TASK ITEM. Only the text of the records below belongs in the answer, copied exactly, with pictures omitted.
Segment Start: DATA TO PROCESS
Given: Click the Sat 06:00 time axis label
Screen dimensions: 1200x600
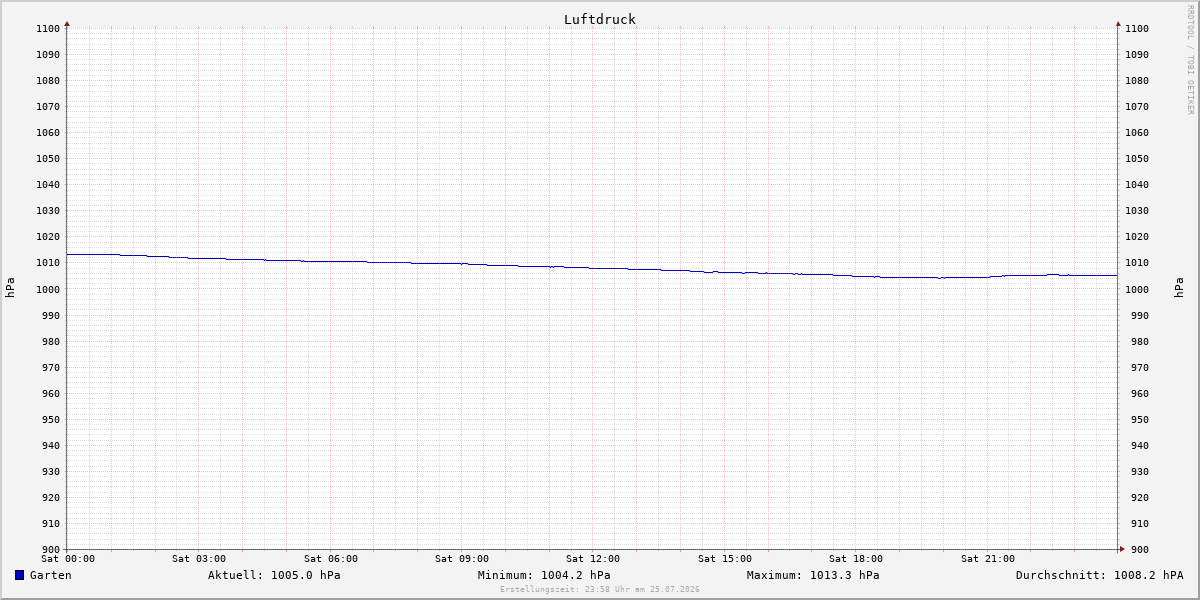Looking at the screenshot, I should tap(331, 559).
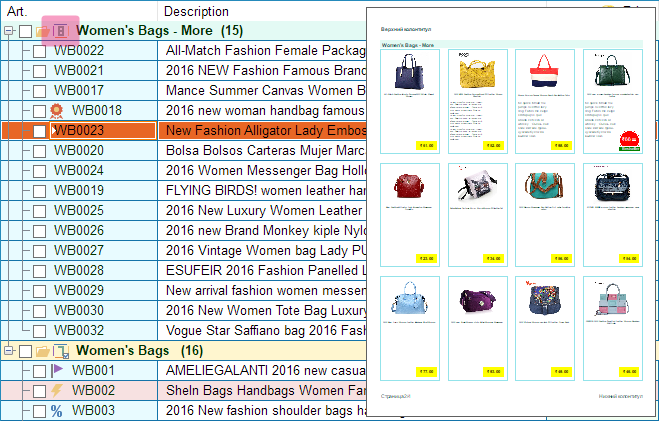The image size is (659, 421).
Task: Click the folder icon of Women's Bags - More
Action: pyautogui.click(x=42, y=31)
Segment End: DATA TO PROCESS
WRITTEN SOLUTION.
Given: Click the Sat 06:00 time axis label
Screen dimensions: 1200x600
Looking at the screenshot, I should tap(331, 559).
The image size is (659, 421).
Task: Click the folder icon of Women's Bags - More
Action: pyautogui.click(x=42, y=31)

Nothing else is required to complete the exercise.